# THE DATA:

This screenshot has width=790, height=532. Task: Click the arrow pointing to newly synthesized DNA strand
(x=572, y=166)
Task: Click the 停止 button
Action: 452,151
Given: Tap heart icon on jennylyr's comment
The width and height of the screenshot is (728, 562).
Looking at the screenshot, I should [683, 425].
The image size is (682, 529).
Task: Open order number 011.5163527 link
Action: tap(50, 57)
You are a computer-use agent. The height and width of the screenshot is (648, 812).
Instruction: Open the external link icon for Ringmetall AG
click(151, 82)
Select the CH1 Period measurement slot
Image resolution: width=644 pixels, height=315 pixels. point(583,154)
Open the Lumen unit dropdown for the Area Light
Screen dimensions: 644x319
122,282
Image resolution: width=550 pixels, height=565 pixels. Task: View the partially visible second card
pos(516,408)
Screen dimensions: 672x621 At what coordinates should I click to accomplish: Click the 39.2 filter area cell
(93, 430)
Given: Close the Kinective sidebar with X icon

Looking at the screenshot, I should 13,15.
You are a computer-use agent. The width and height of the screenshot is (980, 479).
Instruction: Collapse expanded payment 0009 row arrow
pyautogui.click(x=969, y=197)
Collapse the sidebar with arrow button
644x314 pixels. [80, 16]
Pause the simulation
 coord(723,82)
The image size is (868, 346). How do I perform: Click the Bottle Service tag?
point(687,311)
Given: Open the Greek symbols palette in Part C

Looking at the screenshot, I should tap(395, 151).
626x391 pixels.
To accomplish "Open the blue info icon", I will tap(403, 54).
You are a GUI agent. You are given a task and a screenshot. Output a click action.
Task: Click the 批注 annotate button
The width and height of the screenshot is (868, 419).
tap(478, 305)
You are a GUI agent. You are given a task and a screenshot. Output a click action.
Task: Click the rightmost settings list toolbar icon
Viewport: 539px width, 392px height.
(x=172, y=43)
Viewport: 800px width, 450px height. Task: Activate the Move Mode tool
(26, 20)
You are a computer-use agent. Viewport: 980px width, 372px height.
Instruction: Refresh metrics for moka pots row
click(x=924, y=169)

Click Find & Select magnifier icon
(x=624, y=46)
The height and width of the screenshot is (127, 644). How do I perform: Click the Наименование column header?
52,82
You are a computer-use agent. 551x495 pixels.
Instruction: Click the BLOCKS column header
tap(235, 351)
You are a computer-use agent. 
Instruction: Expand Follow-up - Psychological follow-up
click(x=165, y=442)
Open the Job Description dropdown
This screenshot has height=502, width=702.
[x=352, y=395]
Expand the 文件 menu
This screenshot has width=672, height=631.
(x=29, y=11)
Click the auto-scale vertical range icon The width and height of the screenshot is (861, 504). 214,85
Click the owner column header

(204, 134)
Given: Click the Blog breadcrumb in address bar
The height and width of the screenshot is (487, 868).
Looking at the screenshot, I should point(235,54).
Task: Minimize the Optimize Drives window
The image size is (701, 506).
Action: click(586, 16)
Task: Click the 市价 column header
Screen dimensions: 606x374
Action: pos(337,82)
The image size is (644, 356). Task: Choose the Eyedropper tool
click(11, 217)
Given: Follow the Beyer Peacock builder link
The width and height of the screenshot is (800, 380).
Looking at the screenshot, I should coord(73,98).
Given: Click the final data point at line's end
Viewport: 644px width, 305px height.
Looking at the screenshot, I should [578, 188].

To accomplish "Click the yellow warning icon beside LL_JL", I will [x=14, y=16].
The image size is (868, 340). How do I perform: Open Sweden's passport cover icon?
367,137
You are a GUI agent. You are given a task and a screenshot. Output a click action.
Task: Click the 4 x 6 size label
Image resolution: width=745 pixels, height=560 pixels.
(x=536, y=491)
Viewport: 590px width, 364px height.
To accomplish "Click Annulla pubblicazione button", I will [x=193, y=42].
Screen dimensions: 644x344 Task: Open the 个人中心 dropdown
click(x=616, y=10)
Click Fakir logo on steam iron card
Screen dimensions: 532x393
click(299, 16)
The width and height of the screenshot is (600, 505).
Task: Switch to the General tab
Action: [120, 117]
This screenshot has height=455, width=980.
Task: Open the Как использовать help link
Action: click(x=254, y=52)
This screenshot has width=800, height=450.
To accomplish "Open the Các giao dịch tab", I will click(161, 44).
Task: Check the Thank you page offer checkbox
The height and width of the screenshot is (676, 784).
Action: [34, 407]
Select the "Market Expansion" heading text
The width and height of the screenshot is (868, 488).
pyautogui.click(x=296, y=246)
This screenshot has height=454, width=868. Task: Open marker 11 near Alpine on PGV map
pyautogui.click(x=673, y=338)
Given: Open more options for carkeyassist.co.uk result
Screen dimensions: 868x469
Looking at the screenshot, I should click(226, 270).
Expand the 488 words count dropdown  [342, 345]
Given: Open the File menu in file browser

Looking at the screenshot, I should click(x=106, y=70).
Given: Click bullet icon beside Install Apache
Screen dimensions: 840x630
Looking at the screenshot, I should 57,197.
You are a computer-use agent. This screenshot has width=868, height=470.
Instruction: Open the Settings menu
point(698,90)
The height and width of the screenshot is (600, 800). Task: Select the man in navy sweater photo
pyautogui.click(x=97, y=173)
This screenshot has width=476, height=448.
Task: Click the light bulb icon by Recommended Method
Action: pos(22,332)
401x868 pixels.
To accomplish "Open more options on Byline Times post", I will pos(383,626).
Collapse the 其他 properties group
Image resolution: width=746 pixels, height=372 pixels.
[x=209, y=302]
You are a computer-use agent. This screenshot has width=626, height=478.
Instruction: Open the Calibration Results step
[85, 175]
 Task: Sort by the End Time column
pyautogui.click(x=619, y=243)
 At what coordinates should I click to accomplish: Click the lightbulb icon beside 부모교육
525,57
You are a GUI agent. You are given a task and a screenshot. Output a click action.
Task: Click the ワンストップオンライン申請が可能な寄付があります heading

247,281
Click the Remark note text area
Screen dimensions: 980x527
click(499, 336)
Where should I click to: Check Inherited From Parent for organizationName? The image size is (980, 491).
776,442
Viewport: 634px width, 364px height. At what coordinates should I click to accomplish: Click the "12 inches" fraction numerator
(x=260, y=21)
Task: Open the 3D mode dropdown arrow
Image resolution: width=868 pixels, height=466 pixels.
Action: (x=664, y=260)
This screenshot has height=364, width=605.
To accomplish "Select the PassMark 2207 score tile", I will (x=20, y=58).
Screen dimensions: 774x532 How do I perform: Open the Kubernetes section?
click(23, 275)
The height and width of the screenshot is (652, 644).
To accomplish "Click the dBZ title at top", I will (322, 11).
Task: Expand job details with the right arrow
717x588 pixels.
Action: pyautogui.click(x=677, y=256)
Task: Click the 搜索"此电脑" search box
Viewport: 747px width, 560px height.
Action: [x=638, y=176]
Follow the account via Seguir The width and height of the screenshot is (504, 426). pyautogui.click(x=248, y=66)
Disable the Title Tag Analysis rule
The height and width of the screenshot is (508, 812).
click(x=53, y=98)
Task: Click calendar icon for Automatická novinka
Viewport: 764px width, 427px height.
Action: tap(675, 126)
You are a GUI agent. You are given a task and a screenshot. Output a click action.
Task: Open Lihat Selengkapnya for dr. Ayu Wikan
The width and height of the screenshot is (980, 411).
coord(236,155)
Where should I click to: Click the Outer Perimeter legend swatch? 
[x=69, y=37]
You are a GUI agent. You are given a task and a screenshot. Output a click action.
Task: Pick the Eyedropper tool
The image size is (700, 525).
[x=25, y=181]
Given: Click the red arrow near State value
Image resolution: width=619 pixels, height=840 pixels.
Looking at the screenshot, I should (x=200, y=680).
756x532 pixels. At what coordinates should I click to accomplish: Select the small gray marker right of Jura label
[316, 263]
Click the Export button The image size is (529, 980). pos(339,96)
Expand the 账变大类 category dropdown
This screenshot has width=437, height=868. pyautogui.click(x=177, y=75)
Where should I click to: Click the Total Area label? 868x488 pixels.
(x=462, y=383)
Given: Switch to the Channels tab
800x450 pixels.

# YOUR TASK:
All that is wanted is the run of lines from the start of the data through the line containing "Given: Tap heart icon on jennylyr's comment", copied word for word.

# COMPLETED TASK:
This screenshot has width=790, height=532. Task: Click the arrow pointing to newly synthesized DNA strand
(x=572, y=166)
Task: Click the 停止 button
Action: 452,151
Given: Tap heart icon on jennylyr's comment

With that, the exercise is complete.